Marker Gene Analysis

Perform marker gene analysis using a method of your choice.

Figures

  • Create a table listing the top five marker genes for each of your clusters

Discussion

  • Briefly describe the method performed to identify marker genes. Discuss a few advantages and disadvantages of the method used to perform marker gene analysis.

Automatic Annotation of Cell labels

Use an annotation algorithm to assign preliminary labels for the cell identities of your clusters. You may use your choice of tool as long as it has a documented code base hosted publicly and has an associated publication describing its use.

Figures

  • Create a visualization of your cell clustering with the labels assigned by the results of running the labeling tool of your choice.

Discussion

  • Briefly remark on how the algorithm works and ensure you cite the original publication. You may paraphrase information from the publication.

  • Comment on the cell identities of your clusters and any speculation as to the original source tissue of the samples based on what you see

Manual Cluster Labeling

Perform literature searches using the marker gene analysis you performed before. In combination with the results from your cell annotation algorithm, provide a final determination of the cell identities for each of your clusters.

Figures

  • Create a single plot / figure that displays the top marker genes for every cluster in your dataset. This plot may be in any style (a heatmap, a tracksplot, violin plot, etc.)

  • For the top three clusters with the most cells, create individual plots of at least 5 of the defining marker genes for that cluster and their expression compared across all clusters

  • Create a visualization / plot of your clusters with your manual annotations and labels of cell identities.

Discussion

  • Write a paragraph describing your cell annotations and explaining what cell label you have assigned to each cluster. Ensure that you have at least one citation that supports your labeling and choice of marker genes for each cluster.

0.5 Replicate two of the major findings / analyses from the publication

Please look in the publication for the dataset and choose two of their major findings / experiments and attempt to replicate them with your own workflow.

These must be different and can involve any of the following types of analyses:

  1. Pseudotime analysis (Monocle, Slingshot, CellRank, etc.)
  2. RNA velocity analysis (scVelo, velocyto, etc.)
  3. Cell Proportion analysis (scCODA, etc.)
  4. Cell signaling analysis (CellChat, CellPhoneDB, etc.)

You do not need to reproduce entire panels of figures: it is enough to reproduce a single plot / figure that represents one of the major analyses above.

Figures

  • Produce one figure per analysis that represents the most interesting results

Discussion

  • Write a paragraph per analysis that highlights the top results discovered and includes at least one citation per analysis that represents a potential interpretation or hypothesis from the results.

Analysis of your choice that was not performed in the publication

For the last part of the project, you will choose one additional analysis to perform on the data. Whatever analysis you choose must not have been already performed by the publication and must be one of the main analyses listed above or substantial enough as determined by me (i.e. a simple plot is not enough)

You may choose a tool or algorithm with the same constraints as before (it must have a documented code base and an associated publication). You may choose any of the analyses listed above. Please contact me if you are not sure if an analysis is substantial enough.

Figures

  • Create a figure or figure(s) that display the most pertinent results from the analysis

Discussion

  • Briefly remark on the results and why they may be interesting. Provide at least one citation from the literature that represents a potential hypothesis or point of interest from the results you show.

Final Project Grading

The requirements for the final project are:

  1. A single jupyter notebook or Rmarkdown that performs the above tasks, creates the required plots / visualizations and addresses the listed questions

The responses to the questions should be written in the style of a scientific publication, but you will be graded on the content. Each question can be answered in a short paragraph so we encourage you to be brief.

TASK SET =
1. According to the project instructions, what two things must a cell annotation tool have to be used?
2. Quote the project instructions between "0.5 Replicate two" and "major analyses above.", inclusive.
The material after this point comes from a different source than the project instructions.

DATASET EXTRACT =
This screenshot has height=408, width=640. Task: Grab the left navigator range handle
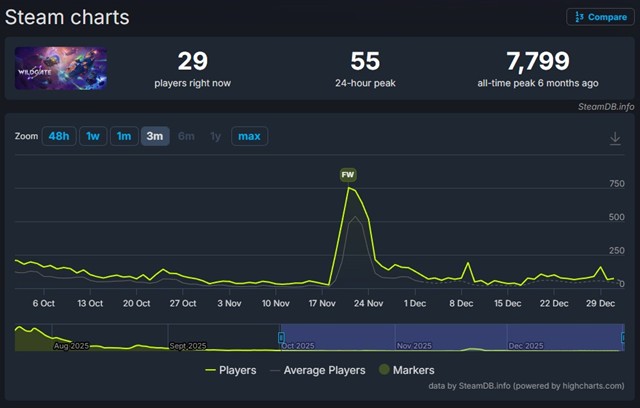pos(281,337)
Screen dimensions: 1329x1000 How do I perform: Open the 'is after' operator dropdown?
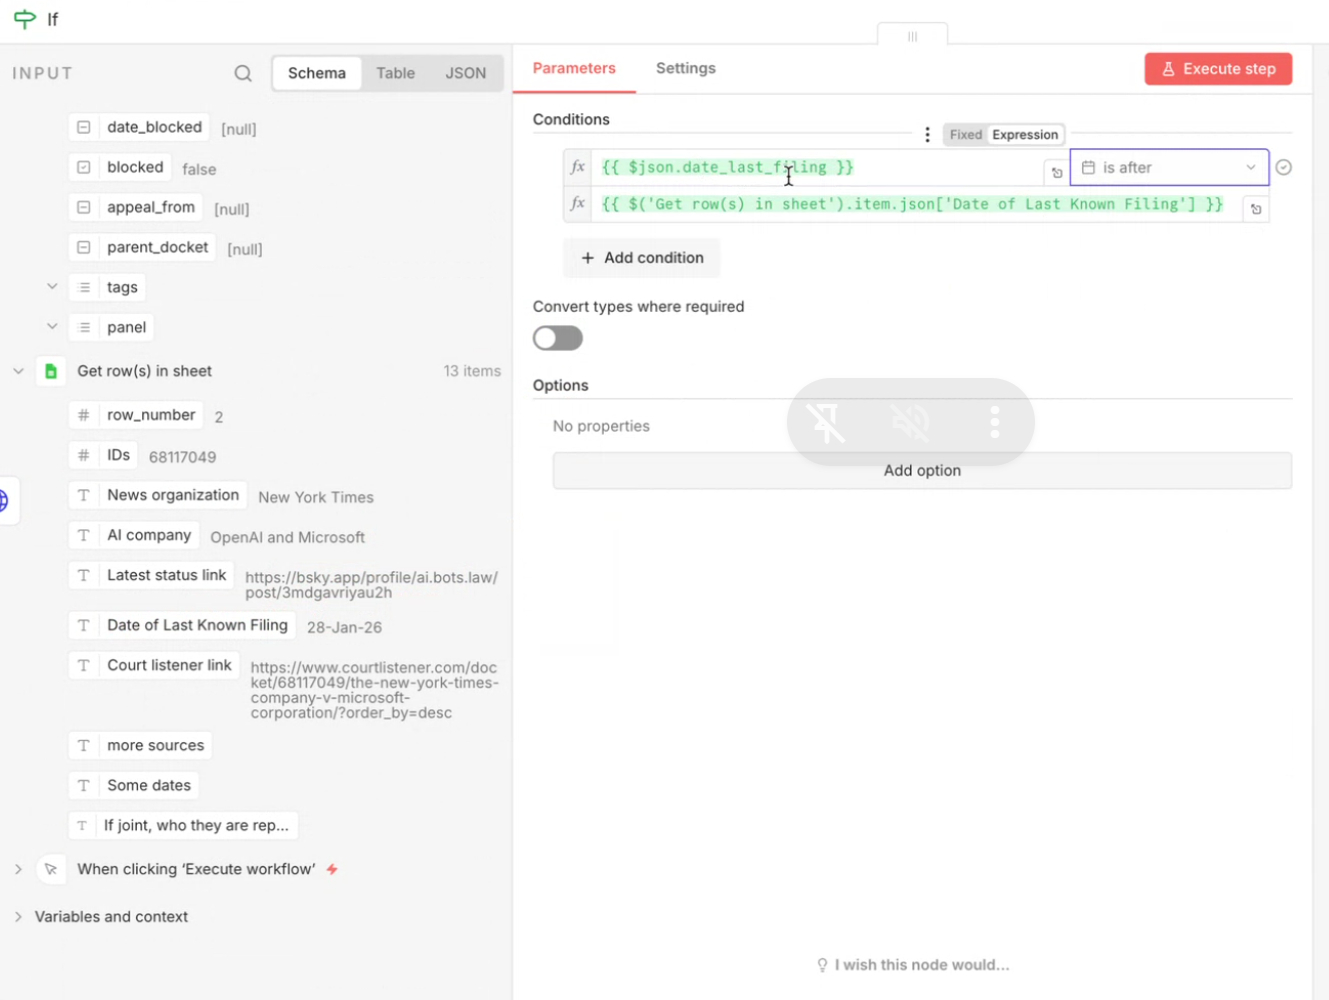1168,168
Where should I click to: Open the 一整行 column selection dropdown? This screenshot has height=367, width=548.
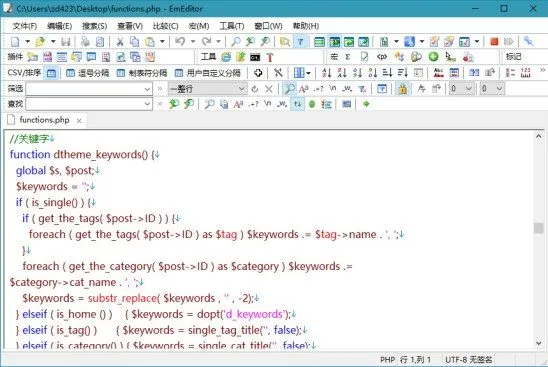coord(208,89)
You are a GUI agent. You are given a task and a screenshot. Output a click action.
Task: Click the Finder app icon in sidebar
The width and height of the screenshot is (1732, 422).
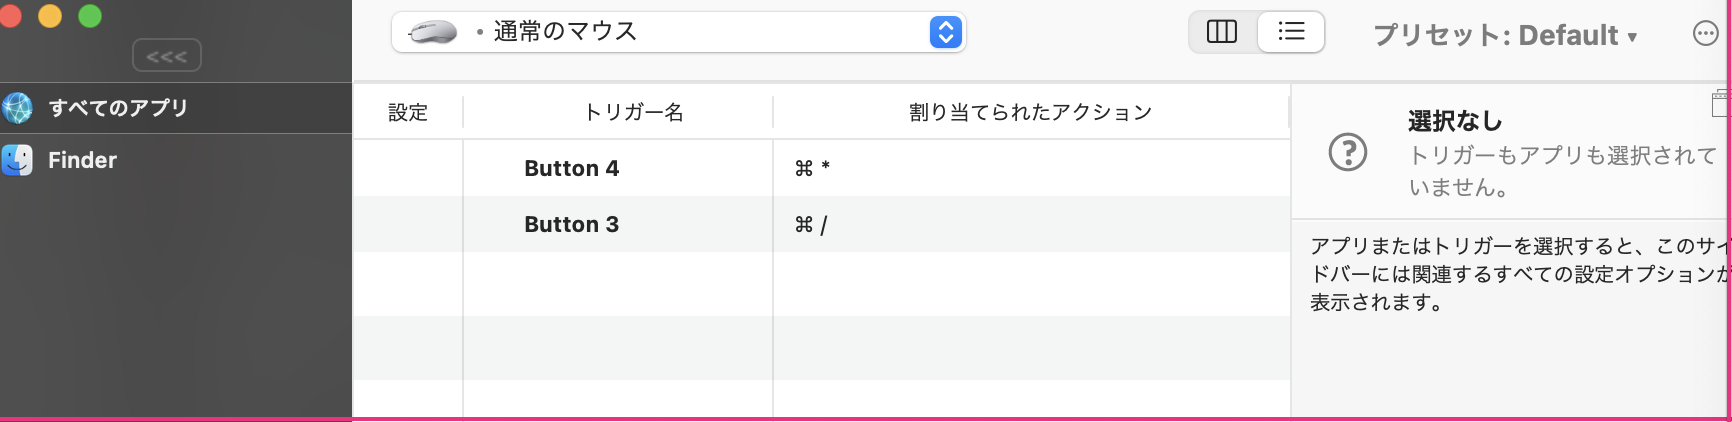tap(17, 160)
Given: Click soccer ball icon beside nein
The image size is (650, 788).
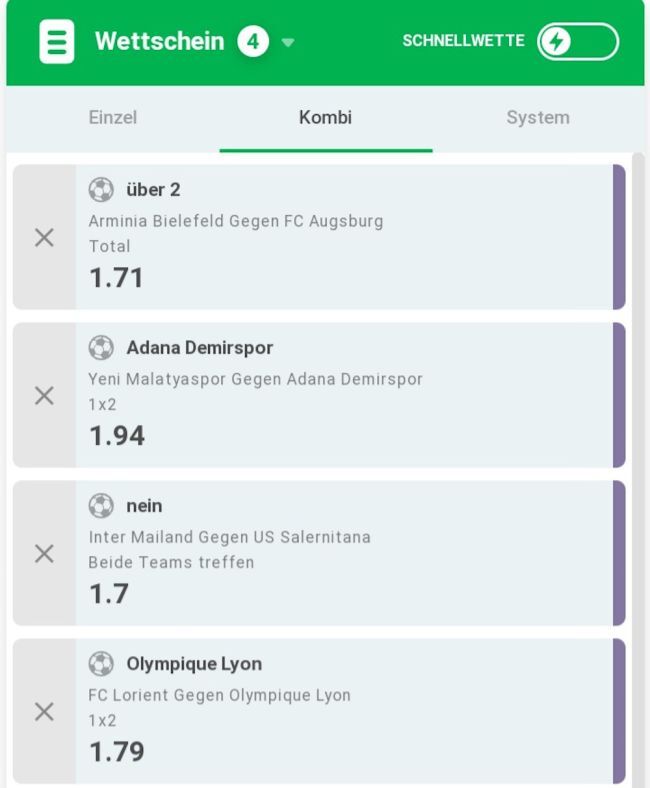Looking at the screenshot, I should (101, 506).
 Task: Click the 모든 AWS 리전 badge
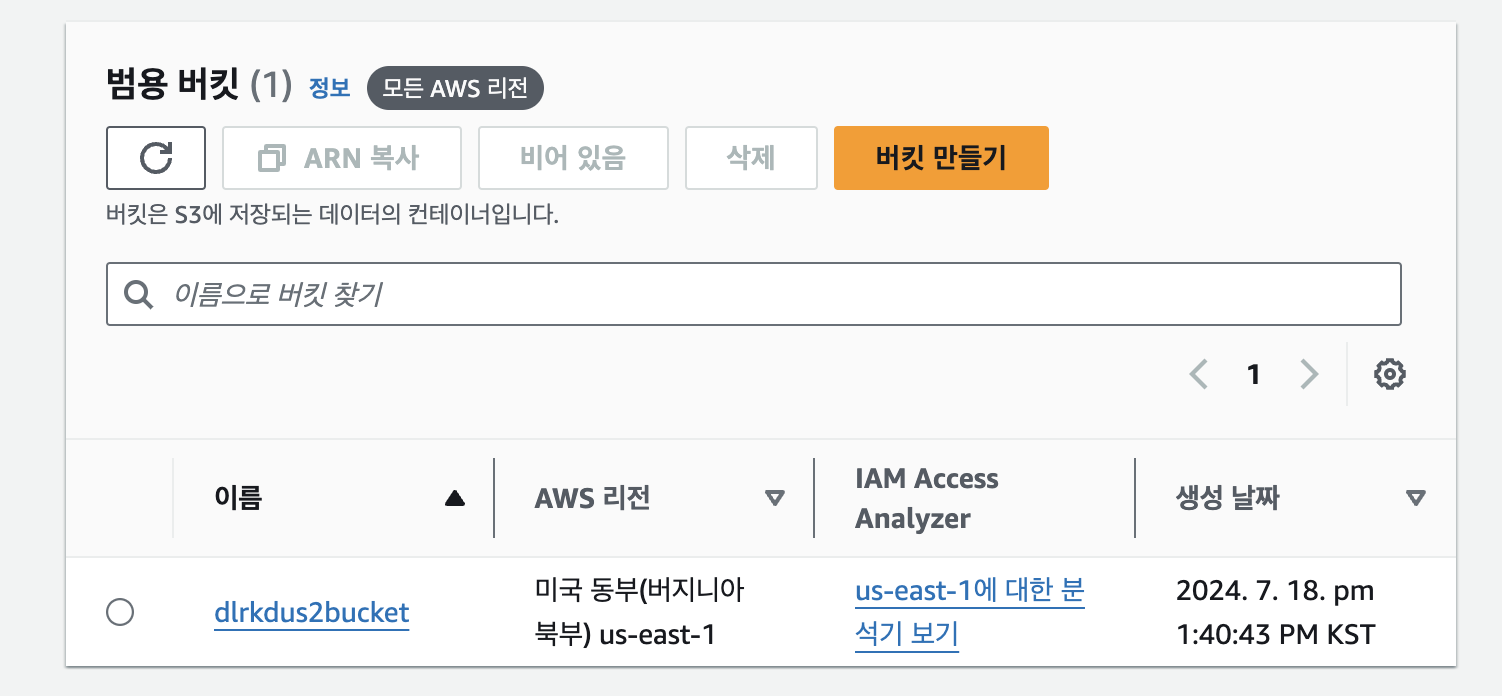(455, 88)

TASK-BY-TASK SOLUTIONS =
1. It must have a documented code base hosted publicly and an associated publication describing its use.

2.
0.5 Replicate two of the major findings / analyses from the publication

Please look in the publication for the dataset and choose two of their major findings / experiments and attempt to replicate them with your own workflow.

These must be different and can involve any of the following types of analyses:

  1. Pseudotime analysis (Monocle, Slingshot, CellRank, etc.)
  2. RNA velocity analysis (scVelo, velocyto, etc.)
  3. Cell Proportion analysis (scCODA, etc.)
  4. Cell signaling analysis (CellChat, CellPhoneDB, etc.)

You do not need to reproduce entire panels of figures: it is enough to reproduce a single plot / figure that represents one of the major analyses above.